EXTRAIT PROPOSÉ:
------------------------

Lapicque, le plus sûr chemin de l’optique

Par Anouchka Roggeman · L'ŒIL

Le 20 février 2009 - 847 mots

Ingénieur, Charles Lapicque peint d’abord en amateur, le dimanche. Mais la passion pour la peinture et ses recherches sur la perception des couleurs vont peu à peu l’éloigner de son métier au profit de ses pinceaux.

Cela faisait près de quarante ans que l’œuvre de Charles Lapicque (1898-1988) n’avait pas été mise à l’honneur. Après l’exposition du musée de La Poste en 2008, le musée d’Issoudun coproduit une exposition rétrospective et itinérante de ce grand artiste humaniste trop longtemps oublié.
Né en 1898 à Theizé dans le Rhône, fils adoptif d’un professeur de physiologie, marié à la fille de Jean Perrin (Prix Nobel de physique), Charles Lapicque était à la fois un grand scientifique et un artiste discret dont les procédés et techniques furent réutilisés par bon nombre d’artistes de sa génération et des suivantes.

Ses recherches sur la couleur contredisent la règle de Vinci
Il n’a que 21 ans lorsqu’il est admis à l’École centrale des arts et manufactures de Paris où il se passionne alors pour le dessin industriel et le dessin d’architecture. Devenu ingénieur dans la distribution d’énergie électrique, il passe ses dimanches à peindre des paysages ou des marines.
En 1925, il réalise Hommage à Palestrina, un tableau abstrait qui attire l’attention de la galeriste Jeanne Bucher, qui lui propose d’exposer dans sa galerie. Trois ans plus tard, l’artiste abandonne son métier d’ingénieur pour ne se consacrer qu’à son art. Mais, lorsque survient la crise des années 1930, il est contraint d’accepter un poste de préparateur au laboratoire de la faculté des sciences de Paris auprès de Maurice Curie.

------------------------

DONNÉES AFFICHÉES:

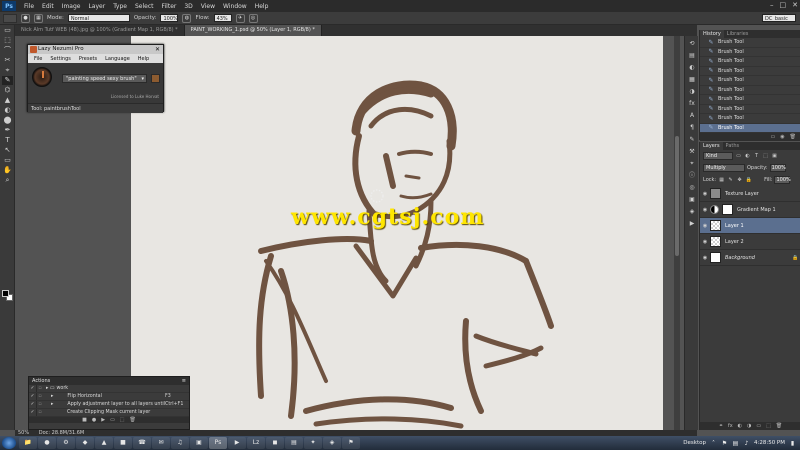 The width and height of the screenshot is (800, 450). I want to click on preset-select: "painting speed sexy brush" ▾, so click(104, 78).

------------------------

CONSIGNE:
Relevez dans l'extrait sur Charles Lapicque tous les musées et établissements d'enseignement désignés par leur nom. Le listing forme un document à part, indépendant de l'extrait.

ZONE DE RÉPONSE:
- le musée de La Poste
- le musée d'Issoudun
- l'École centrale des arts et manufactures de Paris
- la faculté des sciences de Paris